Since AmI is a multidisciplinary area where software is related to sensors integrating many areas of AI, it is appropriate to a general audience. Participants are expected to have a basic understanding of AI methods and their applications. The tutorial introduces them to applications of AmI which are starting to have a practical impact in the real world today. It will offer the opportunity for AI researchers and practitioners of different areas of AI to explore the potential of AmI systems for the AI community and for society in general.


Presenters

Juan C. Augusto is a lecturer at the University of Ulster at Jordanstown, UK. His area of expertise within AI includes non-monotonic reasoning, belief revision, defeasible reasoning, logic and argumentation systems, and temporal information representation. Recently he has turned his attention to ambient intelligence in general with emphasis on smart homes.
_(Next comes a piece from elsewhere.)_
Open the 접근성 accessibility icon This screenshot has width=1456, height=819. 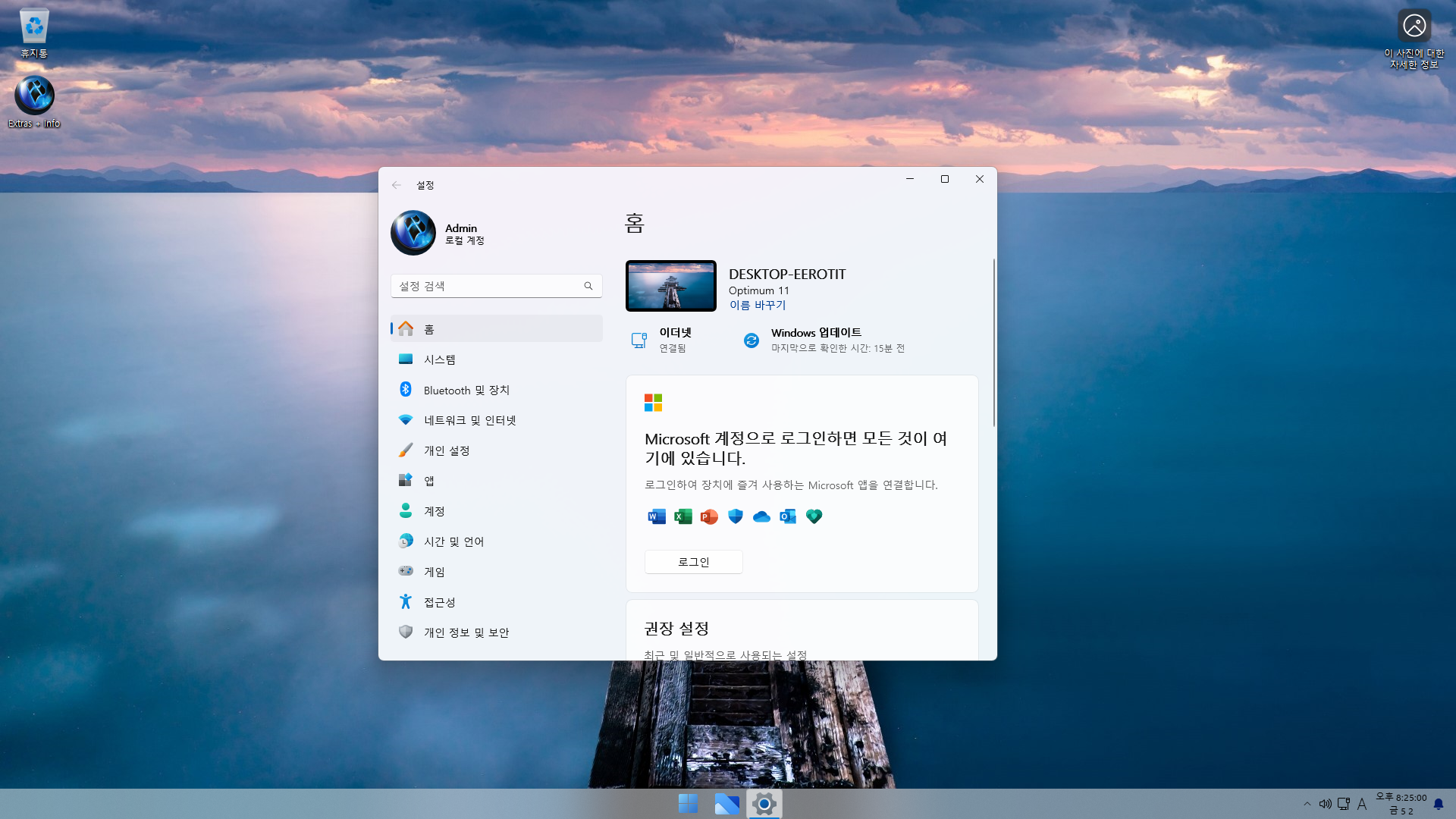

Diane Cook is a Huie-Rogers chair professor at Washington State University. Her research interests include machine learning, data mining, robotics, smart environments, and parallel algorithms for AI. She is a director of the AI Laboratory and serves as editor-in-chief of the IEEE Transactions on Systems, Man, and Cybernetics, Part B: Cybernetics.

Hans W. Guesgen holds a chair in computer science at Massey University, New Zealand. He has taught courses at all levels of the computer science curriculum for more than 14 years and has published extensively in his area of research, which in particular includes spatio-temporal aspects of ambient intelligence.